[Pixel coordinate grounding data]
------------------------------

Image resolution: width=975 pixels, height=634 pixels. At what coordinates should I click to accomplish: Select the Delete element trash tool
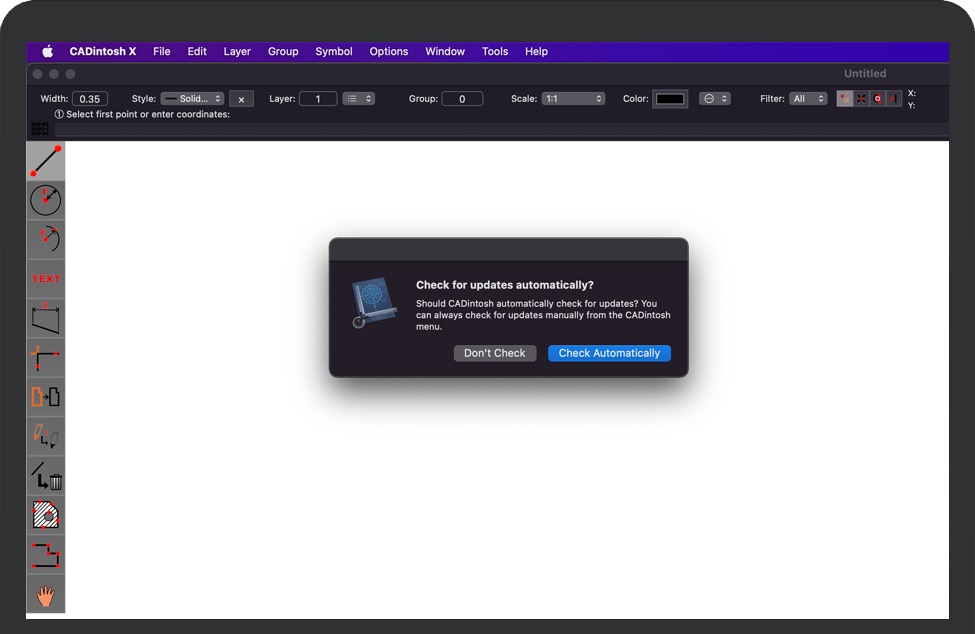point(45,476)
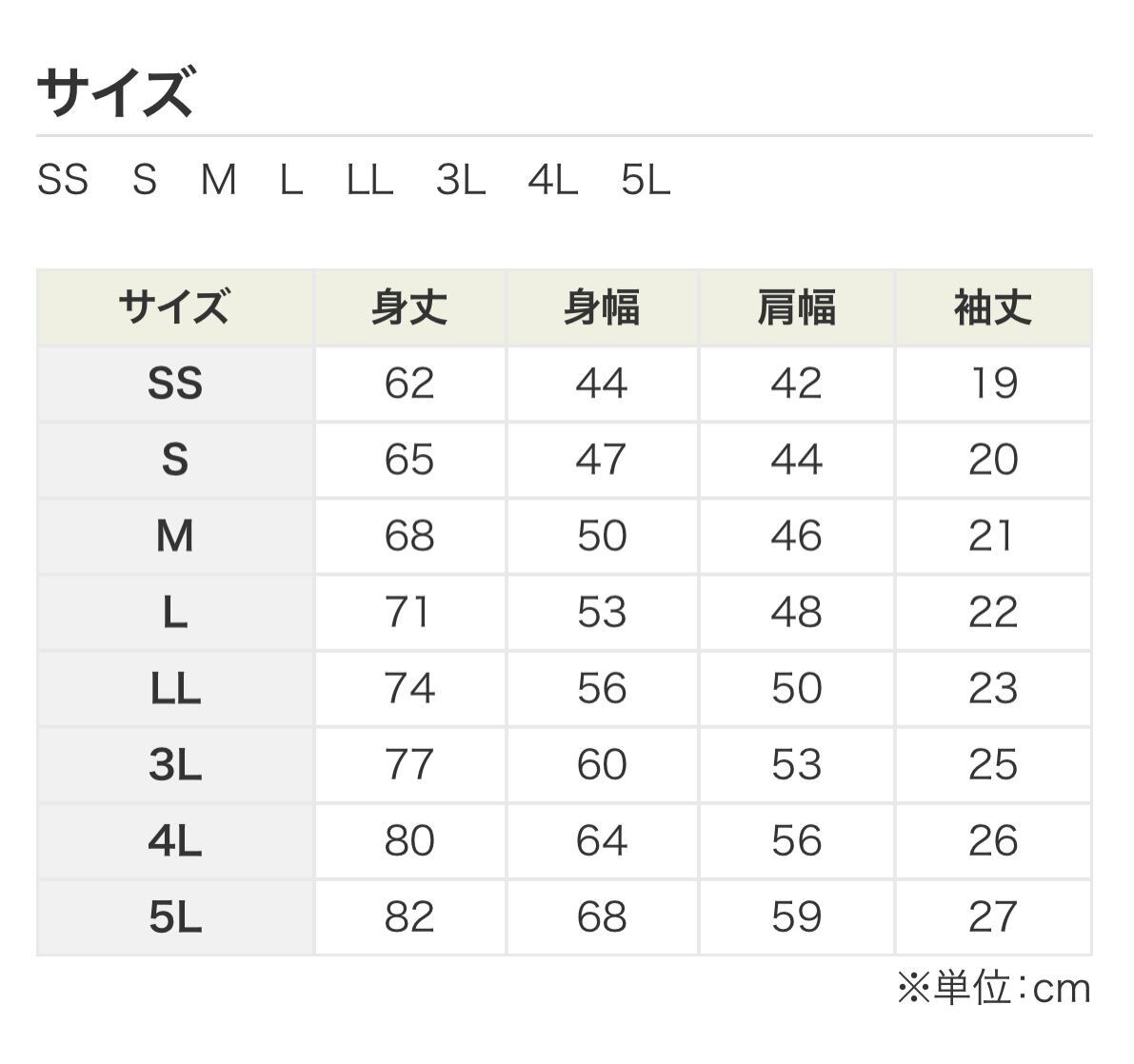Click the 5L row label in the table
The image size is (1134, 1064).
(x=175, y=916)
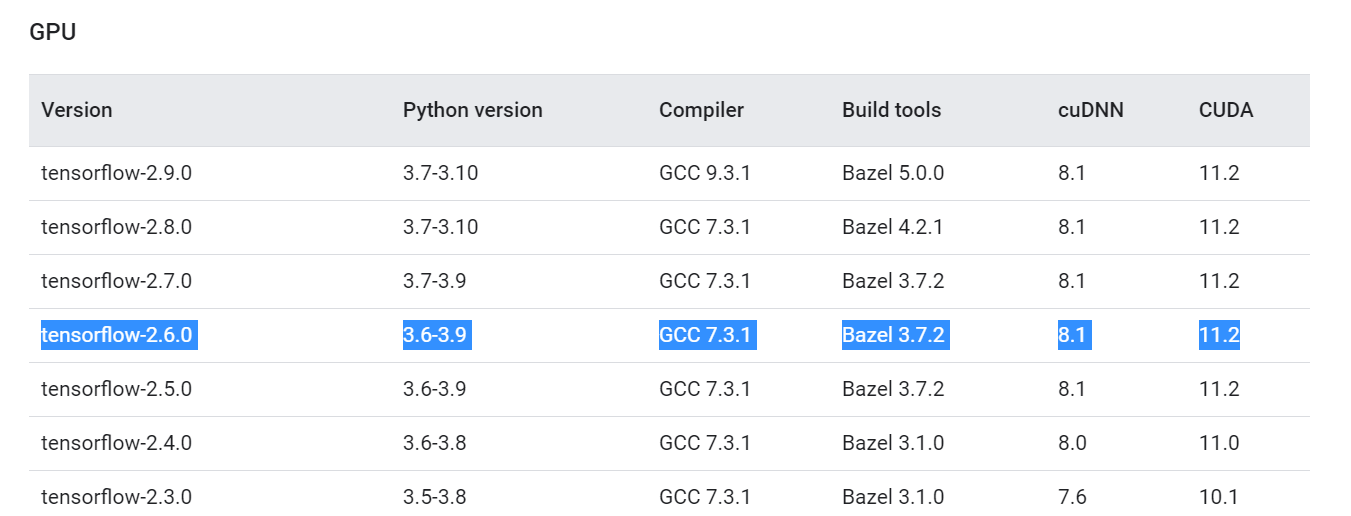Image resolution: width=1351 pixels, height=516 pixels.
Task: Click the tensorflow-2.8.0 version cell
Action: click(x=116, y=227)
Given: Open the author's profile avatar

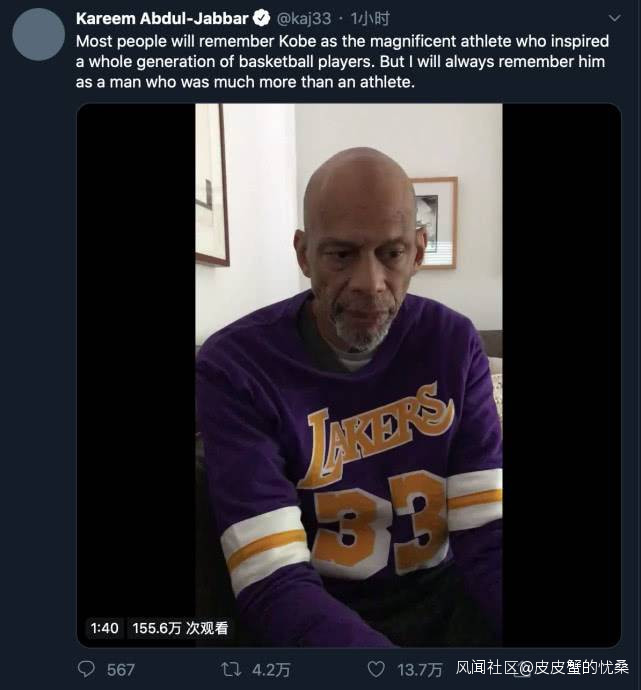Looking at the screenshot, I should click(38, 35).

------------------------------

WHAT IS NEEDED:
Should there be pictures in the data, leave them out and return the rest exactly.

ANSWER TO THE EXERCISE:
Image resolution: width=975 pixels, height=634 pixels. At what coordinates should I click to accomplish: Select the Delete element trash tool
point(45,476)
Click the 5L row label in the table
The image size is (1134, 1064).
(x=175, y=916)
Image resolution: width=1351 pixels, height=516 pixels.
Task: Click the tensorflow-2.8.0 version cell
Action: click(x=116, y=227)
Given: Open the author's profile avatar

Looking at the screenshot, I should click(38, 35).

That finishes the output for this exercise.